> [Data provided]:
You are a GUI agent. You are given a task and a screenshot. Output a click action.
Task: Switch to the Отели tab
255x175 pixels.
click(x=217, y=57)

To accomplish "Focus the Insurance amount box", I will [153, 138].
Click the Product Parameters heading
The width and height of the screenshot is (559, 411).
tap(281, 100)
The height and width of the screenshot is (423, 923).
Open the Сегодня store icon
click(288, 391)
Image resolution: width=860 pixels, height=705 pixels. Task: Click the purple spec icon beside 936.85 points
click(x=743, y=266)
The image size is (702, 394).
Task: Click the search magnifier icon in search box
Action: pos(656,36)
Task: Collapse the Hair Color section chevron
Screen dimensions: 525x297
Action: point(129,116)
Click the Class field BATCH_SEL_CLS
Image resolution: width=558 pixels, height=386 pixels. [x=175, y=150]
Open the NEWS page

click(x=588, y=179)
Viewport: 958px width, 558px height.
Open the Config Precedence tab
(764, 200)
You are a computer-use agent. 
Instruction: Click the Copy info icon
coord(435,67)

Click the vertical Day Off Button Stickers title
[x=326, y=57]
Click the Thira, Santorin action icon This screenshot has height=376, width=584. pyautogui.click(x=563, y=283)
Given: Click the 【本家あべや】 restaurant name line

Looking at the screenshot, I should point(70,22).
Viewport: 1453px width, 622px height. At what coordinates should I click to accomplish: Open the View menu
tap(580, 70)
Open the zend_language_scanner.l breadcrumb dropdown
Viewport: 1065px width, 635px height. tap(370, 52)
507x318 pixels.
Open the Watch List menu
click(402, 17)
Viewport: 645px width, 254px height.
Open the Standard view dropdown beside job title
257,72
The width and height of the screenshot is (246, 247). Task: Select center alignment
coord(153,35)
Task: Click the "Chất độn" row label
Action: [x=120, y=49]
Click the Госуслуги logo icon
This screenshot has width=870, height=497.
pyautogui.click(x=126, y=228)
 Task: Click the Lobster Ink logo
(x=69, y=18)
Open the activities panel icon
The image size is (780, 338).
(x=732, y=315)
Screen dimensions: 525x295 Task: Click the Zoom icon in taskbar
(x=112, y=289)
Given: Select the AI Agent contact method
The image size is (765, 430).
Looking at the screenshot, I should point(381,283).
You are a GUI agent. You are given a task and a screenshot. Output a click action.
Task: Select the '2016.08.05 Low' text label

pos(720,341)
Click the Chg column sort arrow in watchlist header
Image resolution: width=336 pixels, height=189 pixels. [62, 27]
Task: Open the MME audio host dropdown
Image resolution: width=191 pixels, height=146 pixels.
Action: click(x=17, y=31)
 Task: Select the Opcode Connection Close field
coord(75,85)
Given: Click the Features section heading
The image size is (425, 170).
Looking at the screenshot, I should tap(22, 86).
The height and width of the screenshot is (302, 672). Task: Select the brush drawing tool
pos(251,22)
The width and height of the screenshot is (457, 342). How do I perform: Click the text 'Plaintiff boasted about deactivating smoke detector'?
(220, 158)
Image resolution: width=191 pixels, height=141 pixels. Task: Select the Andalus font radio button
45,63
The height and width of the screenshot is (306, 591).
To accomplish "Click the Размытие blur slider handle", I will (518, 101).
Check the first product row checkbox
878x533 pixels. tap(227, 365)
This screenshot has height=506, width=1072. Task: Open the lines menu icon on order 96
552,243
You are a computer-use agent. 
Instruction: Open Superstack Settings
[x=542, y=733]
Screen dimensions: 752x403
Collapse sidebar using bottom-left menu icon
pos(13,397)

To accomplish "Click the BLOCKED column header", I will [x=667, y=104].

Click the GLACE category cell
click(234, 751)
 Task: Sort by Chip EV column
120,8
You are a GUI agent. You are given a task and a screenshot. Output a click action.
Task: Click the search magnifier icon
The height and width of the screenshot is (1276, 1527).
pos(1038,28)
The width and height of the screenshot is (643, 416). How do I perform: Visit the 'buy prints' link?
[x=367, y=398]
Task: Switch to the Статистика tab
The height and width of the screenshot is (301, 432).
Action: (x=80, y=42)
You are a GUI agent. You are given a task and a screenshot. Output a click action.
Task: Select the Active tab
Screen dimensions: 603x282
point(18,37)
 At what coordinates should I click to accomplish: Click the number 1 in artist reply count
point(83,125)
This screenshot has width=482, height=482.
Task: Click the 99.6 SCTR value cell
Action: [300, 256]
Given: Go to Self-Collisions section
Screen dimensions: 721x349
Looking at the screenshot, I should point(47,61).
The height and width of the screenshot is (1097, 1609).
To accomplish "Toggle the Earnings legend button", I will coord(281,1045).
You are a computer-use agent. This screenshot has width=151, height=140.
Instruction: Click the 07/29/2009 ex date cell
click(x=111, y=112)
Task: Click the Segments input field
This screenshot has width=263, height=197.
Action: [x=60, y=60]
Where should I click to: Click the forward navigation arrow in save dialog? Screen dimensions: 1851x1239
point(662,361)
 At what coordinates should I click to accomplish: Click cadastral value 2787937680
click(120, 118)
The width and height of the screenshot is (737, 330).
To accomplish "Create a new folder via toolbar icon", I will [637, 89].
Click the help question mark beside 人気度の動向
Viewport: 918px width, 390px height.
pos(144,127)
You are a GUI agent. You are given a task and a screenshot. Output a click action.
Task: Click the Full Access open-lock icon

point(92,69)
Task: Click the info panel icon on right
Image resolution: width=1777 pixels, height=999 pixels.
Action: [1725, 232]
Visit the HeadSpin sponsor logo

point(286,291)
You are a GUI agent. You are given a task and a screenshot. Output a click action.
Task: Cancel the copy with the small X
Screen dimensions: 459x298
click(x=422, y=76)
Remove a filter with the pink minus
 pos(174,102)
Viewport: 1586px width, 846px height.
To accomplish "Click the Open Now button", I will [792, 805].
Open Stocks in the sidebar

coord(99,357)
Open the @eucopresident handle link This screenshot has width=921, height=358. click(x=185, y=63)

> [Task statement]: Render all of the material above as a JSON list of strings, one string per line, leaving out blank lines.

> [Exercise output]:
[
  "You are a GUI agent. You are given a task and a screenshot. Output a click action.",
  "Task: Switch to the Отели tab",
  "255x175 pixels.",
  "click(x=217, y=57)",
  "To accomplish \"Focus the Insurance amount box\", I will [153, 138].",
  "Click the Product Parameters heading",
  "The width and height of the screenshot is (559, 411).",
  "tap(281, 100)",
  "The height and width of the screenshot is (423, 923).",
  "Open the Сегодня store icon",
  "click(288, 391)",
  "Image resolution: width=860 pixels, height=705 pixels. Task: Click the purple spec icon beside 936.85 points",
  "click(x=743, y=266)",
  "The image size is (702, 394).",
  "Task: Click the search magnifier icon in search box",
  "Action: pos(656,36)",
  "Task: Collapse the Hair Color section chevron",
  "Screen dimensions: 525x297",
  "Action: point(129,116)",
  "Click the Class field BATCH_SEL_CLS",
  "Image resolution: width=558 pixels, height=386 pixels. [x=175, y=150]",
  "Open the NEWS page",
  "click(x=588, y=179)",
  "Viewport: 958px width, 558px height.",
  "Open the Config Precedence tab",
  "(764, 200)",
  "You are a computer-use agent. ",
  "Instruction: Click the Copy info icon",
  "coord(435,67)",
  "Click the vertical Day Off Button Stickers title",
  "[x=326, y=57]",
  "Click the Thira, Santorin action icon This screenshot has height=376, width=584. pyautogui.click(x=563, y=283)",
  "Given: Click the 【本家あべや】 restaurant name line",
  "Looking at the screenshot, I should point(70,22).",
  "Viewport: 1453px width, 622px height. At what coordinates should I click to accomplish: Open the View menu",
  "tap(580, 70)",
  "Open the zend_language_scanner.l breadcrumb dropdown",
  "Viewport: 1065px width, 635px height. tap(370, 52)",
  "507x318 pixels.",
  "Open the Watch List menu",
  "click(402, 17)",
  "Viewport: 645px width, 254px height.",
  "Open the Standard view dropdown beside job title",
  "257,72",
  "The width and height of the screenshot is (246, 247). Task: Select center alignment",
  "coord(153,35)",
  "Task: Click the \"Chất độn\" row label",
  "Action: [x=120, y=49]",
  "Click the Госуслуги logo icon",
  "This screenshot has width=870, height=497.",
  "pyautogui.click(x=126, y=228)",
  " Task: Click the Lobster Ink logo",
  "(x=69, y=18)",
  "Open the activities panel icon",
  "The image size is (780, 338).",
  "(x=732, y=315)",
  "Screen dimensions: 525x295 Task: Click the Zoom icon in taskbar",
  "(x=112, y=289)",
  "Given: Select the AI Agent contact method",
  "The image size is (765, 430).",
  "Looking at the screenshot, I should point(381,283).",
  "You are a GUI agent. You are given a task and a screenshot. Output a click action.",
  "Task: Select the '2016.08.05 Low' text label",
  "pos(720,341)",
  "Click the Chg column sort arrow in watchlist header",
  "Image resolution: width=336 pixels, height=189 pixels. [62, 27]",
  "Task: Open the MME audio host dropdown",
  "Image resolution: width=191 pixels, height=146 pixels.",
  "Action: click(x=17, y=31)",
  " Task: Select the Opcode Connection Close field",
  "coord(75,85)",
  "Given: Click the Features section heading",
  "The image size is (425, 170).",
  "Looking at the screenshot, I should tap(22, 86).",
  "The height and width of the screenshot is (302, 672). Task: Select the brush drawing tool",
  "pos(251,22)",
  "The width and height of the screenshot is (457, 342). How do I perform: Click the text 'Plaintiff boasted about deactivating smoke detector'?",
  "(220, 158)",
  "Image resolution: width=191 pixels, height=141 pixels. Task: Select the Andalus font radio button",
  "45,63",
  "The height and width of the screenshot is (306, 591).",
  "To accomplish \"Click the Размытие blur slider handle\", I will (518, 101).",
  "Check the first product row checkbox",
  "878x533 pixels. tap(227, 365)",
  "This screenshot has height=506, width=1072. Task: Open the lines menu icon on order 96",
  "552,243",
  "You are a computer-use agent. ",
  "Instruction: Open Superstack Settings",
  "[x=542, y=733]",
  "Screen dimensions: 752x403",
  "Collapse sidebar using bottom-left menu icon",
  "pos(13,397)",
  "To accomplish \"Click the BLOCKED column header\", I will [x=667, y=104].",
  "Click the GLACE category cell",
  "click(234, 751)",
  " Task: Sort by Chip EV column",
  "120,8",
  "You are a GUI agent. You are given a task and a screenshot. Output a click action.",
  "Task: Click the search magnifier icon",
  "The height and width of the screenshot is (1276, 1527).",
  "pos(1038,28)",
  "The width and height of the screenshot is (643, 416). How do I perform: Visit the 'buy prints' link?",
  "[x=367, y=398]",
  "Task: Switch to the Статистика tab",
  "The height and width of the screenshot is (301, 432).",
  "Action: (x=80, y=42)",
  "You are a GUI agent. You are given a task and a screenshot. Output a click action.",
  "Task: Select the Active tab",
  "Screen dimensions: 603x282",
  "point(18,37)",
  " At what coordinates should I click to accomplish: Click the number 1 in artist reply count",
  "point(83,125)",
  "This screenshot has width=482, height=482.",
  "Task: Click the 99.6 SCTR value cell",
  "Action: [300, 256]",
  "Given: Go to Self-Collisions section",
  "Screen dimensions: 721x349",
  "Looking at the screenshot, I should point(47,61).",
  "The height and width of the screenshot is (1097, 1609).",
  "To accomplish \"Toggle the Earnings legend button\", I will coord(281,1045).",
  "You are a computer-use agent. This screenshot has width=151, height=140.",
  "Instruction: Click the 07/29/2009 ex date cell",
  "click(x=111, y=112)",
  "Task: Click the Segments input field",
  "This screenshot has width=263, height=197.",
  "Action: [x=60, y=60]",
  "Where should I click to: Click the forward navigation arrow in save dialog? Screen dimensions: 1851x1239",
  "point(662,361)",
  " At what coordinates should I click to accomplish: Click cadastral value 2787937680",
  "click(120, 118)",
  "The width and height of the screenshot is (737, 330).",
  "To accomplish \"Create a new folder via toolbar icon\", I will [637, 89].",
  "Click the help question mark beside 人気度の動向",
  "Viewport: 918px width, 390px height.",
  "pos(144,127)",
  "You are a GUI agent. You are given a task and a screenshot. Output a click action.",
  "Task: Click the Full Access open-lock icon",
  "point(92,69)",
  "Task: Click the info panel icon on right",
  "Image resolution: width=1777 pixels, height=999 pixels.",
  "Action: [1725, 232]",
  "Visit the HeadSpin sponsor logo",
  "point(286,291)",
  "You are a GUI agent. You are given a task and a screenshot. Output a click action.",
  "Task: Cancel the copy with the small X",
  "Screen dimensions: 459x298",
  "click(x=422, y=76)",
  "Remove a filter with the pink minus",
  " pos(174,102)",
  "Viewport: 1586px width, 846px height.",
  "To accomplish \"Click the Open Now button\", I will [792, 805].",
  "Open Stocks in the sidebar",
  "coord(99,357)",
  "Open the @eucopresident handle link This screenshot has width=921, height=358. click(x=185, y=63)"
]